- _RECORDS SHOWN_
- - -

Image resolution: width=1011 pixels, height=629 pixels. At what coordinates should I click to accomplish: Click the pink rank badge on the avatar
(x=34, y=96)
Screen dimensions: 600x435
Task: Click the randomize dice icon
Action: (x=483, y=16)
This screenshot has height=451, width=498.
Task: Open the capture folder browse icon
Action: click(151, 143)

- - -

- _WORK TO COMPLETE_
Output the records above in their entirety, exactly.

- _COMPLETED EXERCISE_
Image resolution: width=1011 pixels, height=629 pixels. At what coordinates should I click to accomplish: Click the pink rank badge on the avatar
(x=34, y=96)
Screen dimensions: 600x435
Task: Click the randomize dice icon
Action: (x=483, y=16)
This screenshot has height=451, width=498.
Task: Open the capture folder browse icon
Action: click(151, 143)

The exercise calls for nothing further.